KOTA KINABALU: Non-governmental organisations (NGOs) are calling for continuous funding and participation from the local community to stop fish bombing in Sabah.
Terence Lim, the executive director of Stop Fish Bombing Malaysia, said the focus should also be on helping affected communities find alternative income sources that are sustainable.
He said over the past few years, the group has been partnering with local authorities as well as NGOs from other parts of the world to help stop the destructive activity.
He said it had introduced and tested technology known as shock and blast spotters that helped notify enforcement officers of any explosives under the sea and allow them to immediately pinpoint the location.

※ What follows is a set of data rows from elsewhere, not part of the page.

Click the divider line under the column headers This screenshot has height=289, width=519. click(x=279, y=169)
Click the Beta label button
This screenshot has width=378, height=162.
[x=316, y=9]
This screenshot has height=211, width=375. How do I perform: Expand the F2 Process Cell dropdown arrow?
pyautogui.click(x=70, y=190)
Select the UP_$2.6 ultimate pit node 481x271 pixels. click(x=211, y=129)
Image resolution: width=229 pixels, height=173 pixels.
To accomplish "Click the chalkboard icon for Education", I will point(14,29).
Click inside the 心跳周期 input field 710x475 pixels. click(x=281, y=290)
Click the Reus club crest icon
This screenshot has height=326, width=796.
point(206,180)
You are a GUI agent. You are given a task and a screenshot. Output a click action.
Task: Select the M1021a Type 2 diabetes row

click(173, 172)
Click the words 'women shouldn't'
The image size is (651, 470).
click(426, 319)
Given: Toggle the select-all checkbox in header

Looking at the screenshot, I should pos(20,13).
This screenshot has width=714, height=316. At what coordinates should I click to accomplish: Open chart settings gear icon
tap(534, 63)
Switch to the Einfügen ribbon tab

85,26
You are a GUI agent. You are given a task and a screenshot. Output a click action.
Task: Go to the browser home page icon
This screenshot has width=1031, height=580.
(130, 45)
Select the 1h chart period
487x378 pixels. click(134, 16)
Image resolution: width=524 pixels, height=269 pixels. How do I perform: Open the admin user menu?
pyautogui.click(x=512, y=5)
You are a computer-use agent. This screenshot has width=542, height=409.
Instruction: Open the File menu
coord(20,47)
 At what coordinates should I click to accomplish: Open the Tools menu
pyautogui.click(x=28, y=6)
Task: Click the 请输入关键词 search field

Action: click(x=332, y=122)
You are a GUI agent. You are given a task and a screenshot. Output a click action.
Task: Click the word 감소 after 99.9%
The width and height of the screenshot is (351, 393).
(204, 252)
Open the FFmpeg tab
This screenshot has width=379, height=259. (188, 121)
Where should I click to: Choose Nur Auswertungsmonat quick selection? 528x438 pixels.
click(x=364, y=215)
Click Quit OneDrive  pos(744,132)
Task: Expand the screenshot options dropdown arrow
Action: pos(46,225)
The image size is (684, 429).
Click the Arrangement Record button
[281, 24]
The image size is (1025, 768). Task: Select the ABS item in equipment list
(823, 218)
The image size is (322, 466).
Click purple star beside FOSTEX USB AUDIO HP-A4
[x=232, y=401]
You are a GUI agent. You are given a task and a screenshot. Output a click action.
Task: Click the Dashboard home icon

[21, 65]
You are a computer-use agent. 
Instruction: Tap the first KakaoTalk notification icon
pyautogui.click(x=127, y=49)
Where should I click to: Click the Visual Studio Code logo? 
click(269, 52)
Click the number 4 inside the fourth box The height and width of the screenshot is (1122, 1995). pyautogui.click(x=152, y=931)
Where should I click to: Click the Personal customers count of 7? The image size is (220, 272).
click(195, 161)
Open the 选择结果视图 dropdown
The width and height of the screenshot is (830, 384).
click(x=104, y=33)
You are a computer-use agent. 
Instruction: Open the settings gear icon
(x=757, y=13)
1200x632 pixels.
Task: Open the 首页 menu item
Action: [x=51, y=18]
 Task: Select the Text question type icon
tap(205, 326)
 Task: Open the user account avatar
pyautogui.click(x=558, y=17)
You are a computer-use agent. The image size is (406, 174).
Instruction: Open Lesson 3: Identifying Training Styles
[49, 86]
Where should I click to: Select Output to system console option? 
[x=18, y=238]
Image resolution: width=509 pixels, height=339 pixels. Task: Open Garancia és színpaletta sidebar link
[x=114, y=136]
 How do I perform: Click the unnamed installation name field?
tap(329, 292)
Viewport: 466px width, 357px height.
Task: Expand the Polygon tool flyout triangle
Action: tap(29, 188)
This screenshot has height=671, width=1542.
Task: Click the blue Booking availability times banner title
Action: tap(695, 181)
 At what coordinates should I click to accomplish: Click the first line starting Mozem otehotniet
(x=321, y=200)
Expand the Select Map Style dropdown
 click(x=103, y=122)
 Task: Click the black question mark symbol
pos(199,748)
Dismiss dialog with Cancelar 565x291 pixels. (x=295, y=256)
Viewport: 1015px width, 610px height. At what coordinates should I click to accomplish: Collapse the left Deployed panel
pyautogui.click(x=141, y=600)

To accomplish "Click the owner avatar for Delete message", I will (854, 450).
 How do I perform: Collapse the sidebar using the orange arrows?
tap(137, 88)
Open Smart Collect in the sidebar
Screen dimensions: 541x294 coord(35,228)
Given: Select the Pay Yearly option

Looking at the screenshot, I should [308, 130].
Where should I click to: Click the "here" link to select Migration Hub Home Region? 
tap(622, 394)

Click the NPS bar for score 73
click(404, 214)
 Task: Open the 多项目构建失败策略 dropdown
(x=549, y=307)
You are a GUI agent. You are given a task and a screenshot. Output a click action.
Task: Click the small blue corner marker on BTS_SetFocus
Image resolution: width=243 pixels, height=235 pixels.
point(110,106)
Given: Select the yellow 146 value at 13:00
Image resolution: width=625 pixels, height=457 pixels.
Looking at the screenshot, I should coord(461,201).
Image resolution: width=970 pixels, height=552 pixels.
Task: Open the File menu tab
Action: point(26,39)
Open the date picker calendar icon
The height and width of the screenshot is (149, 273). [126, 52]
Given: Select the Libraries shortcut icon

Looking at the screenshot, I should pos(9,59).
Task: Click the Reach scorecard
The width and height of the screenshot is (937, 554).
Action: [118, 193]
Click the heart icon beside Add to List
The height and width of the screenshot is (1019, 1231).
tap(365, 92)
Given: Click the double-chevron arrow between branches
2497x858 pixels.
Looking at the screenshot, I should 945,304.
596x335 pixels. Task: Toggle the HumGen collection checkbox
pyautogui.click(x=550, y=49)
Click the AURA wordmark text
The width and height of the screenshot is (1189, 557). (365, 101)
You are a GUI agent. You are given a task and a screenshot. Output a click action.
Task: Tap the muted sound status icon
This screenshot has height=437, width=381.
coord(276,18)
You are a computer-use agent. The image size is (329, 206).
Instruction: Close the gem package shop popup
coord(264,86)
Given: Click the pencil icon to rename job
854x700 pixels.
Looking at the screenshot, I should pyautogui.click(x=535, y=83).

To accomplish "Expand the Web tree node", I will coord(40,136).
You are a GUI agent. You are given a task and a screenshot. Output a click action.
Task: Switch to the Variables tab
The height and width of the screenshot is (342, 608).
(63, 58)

“But we need more funding to expand this as Sabah’s coasts are over 2,000 km long, ” Lim said during a Blu Hope of Commonwealth Day webinar on marine life and other environmental issues on Monday (March 8).
Organised by Blu Hope Sabah together with other partners, the webinar is held over 10 consecutive live sessions starting from 9am on Monday.
Among the issues discussed were Fish bomb-free-Sabah, WWF Malaysia Shark Showcase, Launch of Water is Life - Sabah Schools, Launch of ReWild Carbon/Plastic App, Launch of Sabah Plastic Neutral, Commonwealth Observance Day, and the introduction of Blu Hope.
Lim said sea or coastal villages depend on the sea for a living, with many residents turning to fish bombing for easy catch.
“We must help them as they are part of the solution, and they are affected by how this project goes, whether directly or indirectly, ” he said.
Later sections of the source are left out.